La recherche des boîtes noires. Les trois campagnes de recherche des enregistreurs de vol sont restées infructueuses. La première phase a eu lieu immédiatemment après le crash. Du 10 juin au 10 juillet 2009, deux bâtiments et un sous-marin de la marine nationale française ont ausculté, en vain, les profondeurs de l’Atlantique à la recherche du signal censé être émis pendant une trentaine de jours par les enregistreurs. La deuxième phase a commencé le 27 juillet. Les balises ayant cessé d’émettre, les sous-marins dépêchés sur place ont tenté de localiser l’épave de l’avion grâce à un système acoustique remorqué (SAR). Plus tardive, la dernière phase a débuté au mois de mai 2010. Malgré l’optimisme du Bureau d’enquêtes et d’analyses (BEA), les recherches se sont soldées par un nouvel échec.
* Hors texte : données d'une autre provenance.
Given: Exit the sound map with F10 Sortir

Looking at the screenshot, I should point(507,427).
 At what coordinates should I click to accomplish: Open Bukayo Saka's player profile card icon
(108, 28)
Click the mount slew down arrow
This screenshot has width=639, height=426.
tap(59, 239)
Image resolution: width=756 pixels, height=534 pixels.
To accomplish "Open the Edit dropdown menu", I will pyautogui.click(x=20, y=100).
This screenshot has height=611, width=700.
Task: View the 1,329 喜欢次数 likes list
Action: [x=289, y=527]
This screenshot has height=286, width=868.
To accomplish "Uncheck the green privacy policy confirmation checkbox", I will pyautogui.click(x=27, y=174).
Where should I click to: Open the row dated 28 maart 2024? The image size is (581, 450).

Le 25 mai, le président de l’association Entraide solidarité AF 447, Jean-Baptiste Audousset, avait exhorté les autorités à entreprendre une nouvelle campagne de recherches, estimant qu’"il est assez extraordinaire qu’au bout d’un an, on n’ait retrouvé que 3 ou 4 % de l’avion". Lors d’une conférence de presse conjointe, lundi 31 mai, trois associations de victimes française, allemande et italienne ont réitéré cette demande, dans une déclaration commune, et exigé que la poursuite des recherches soit financée par Airbus et Air France. "Les recherches sont absolument nécessaires pour s’assurer de la vérité sur ce drame et éviter qu’un nouvel accident ne puisse se reproduire", estiment-elles.
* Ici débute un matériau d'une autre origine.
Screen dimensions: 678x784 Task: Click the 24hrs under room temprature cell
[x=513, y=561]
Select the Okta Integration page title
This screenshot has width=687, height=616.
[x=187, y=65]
"Nous n’abandonnerons pas" la recherche de la vérité, a promis le secrétaire d’Etat aux transports, Dominique Bussereau, présent lors de la cérémonie en hommage aux victimes, qui s’est tenue mardi 1er juin à Paris.
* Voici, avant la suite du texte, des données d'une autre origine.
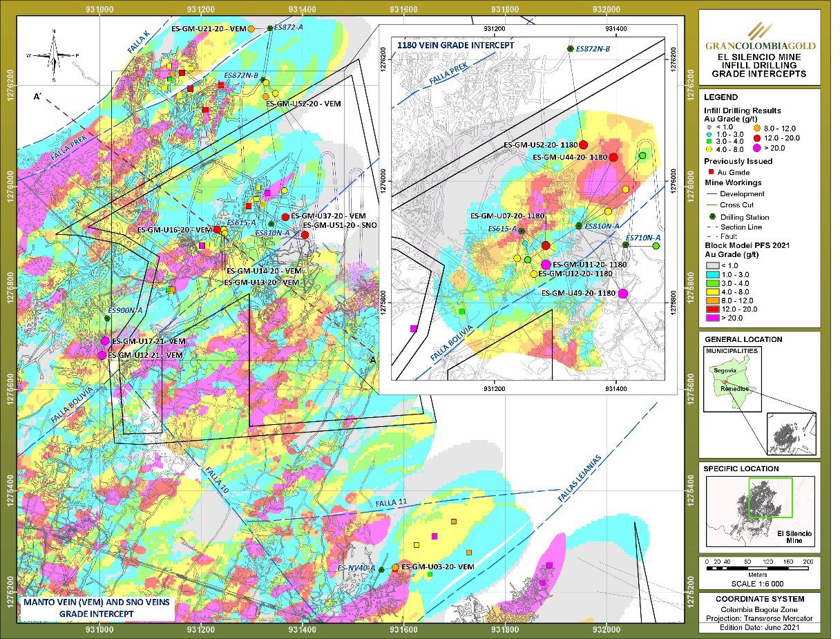The width and height of the screenshot is (840, 639).
Task: Click the ES-GM-U44-20-1180 red intercept marker
Action: click(x=613, y=158)
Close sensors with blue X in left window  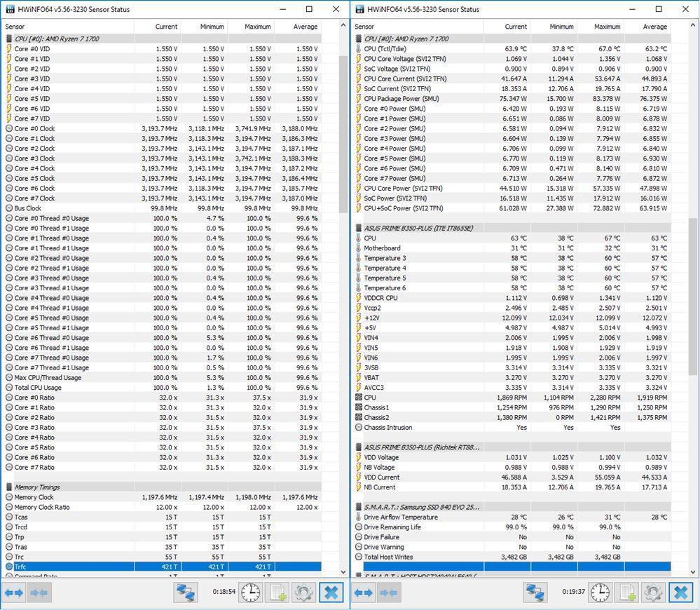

Les enquêtes. En France, deux enquêtes sont menées conjointement. La première est menée par la justice, l’autre par le BEA, compétent pour effectuer des investigations techniques sur les accidents ou incidents dans l’aviation civile. (Lire : Le BEA au cœur de l’enquête).

Les sondes Pitot de l’Airbus A330, placées sous le nez de l’appareil et qui permettent de calculer la vitesse de l’avion en vol, ont très rapidement été mises en cause par les enquêtes, contraignant Airbus à les remplacer, dès juin 2009, sur tous les A330 et A340. Le BEA appuie cette hypothèse, dans le premier rapport d’étape (PDF) de l’enquête, se fondant sur le fait que "vingt-quatre messages automatiques de maintenance ont été reçus entre 2 h 10 et 2 h 15 via le système ACARS. Il ressort de ces messages une incohérence des vitesses mesurées".

Malgré ces élements, le BEA estime que la défaillance des sondes de vitesse Pitot ne peut expliquer à elle seule la chute de l’avion et évoque notamment la zone météorologique particulière où s’est déroulé le drame. Une thèse qui ne convainc pas les familles des victimes, qui estiment "suspect" le refus de la justice et du BEA de "considérer cette panne comme un élément absolument essentiel". "La négation de l’évidence et le déni de la réalité ne doivent pas servir d’alibi aux protagonistes qui ont failli dans leurs devoirs de sécurité aérienne", accusent-elles. Elles demandent à Dominique Bussereau d’autoriser "la présence d’un observateur extérieur des familles, dès maintenant auprès du BEA".

Concernant l’enquête judiciaire, les associations déplorent la "vacuité" du pré-rapport que leur a remis la justice et demandent "expressément à la juge d’instruction de nommer des experts internationaux, ce qui sera de nature à rassurer les familles des victimes et notamment les familles étrangères".

Les indemnisations. Les familles des victimes demandent que la somme versée aux proches au titre du préjudice moral soit "identique pour tous, quels que soient la nationalité de la victime et son niveau social" car "le préjudice moral a vocation à être universel".

En avril, le cabinet d’avocats londonien Stewarts Law avait affirmé que les indemnités prévues variaient de 1 à 16 selon la nationalité des victimes. Ainsi, les proches d’une victime américaine se verraient proposer 4 millions de dollars par personne (3,26 millions d’euros). Le montant serait de 750 000 dollars (610 000 euros) au Brésil et 250 000 dollars (203 000 euros) en Europe. Ces trois associations enjoignent les ayants-droit à "éviter toute transaction précipitée directe avec les compagnies d’assurances, hors avocats".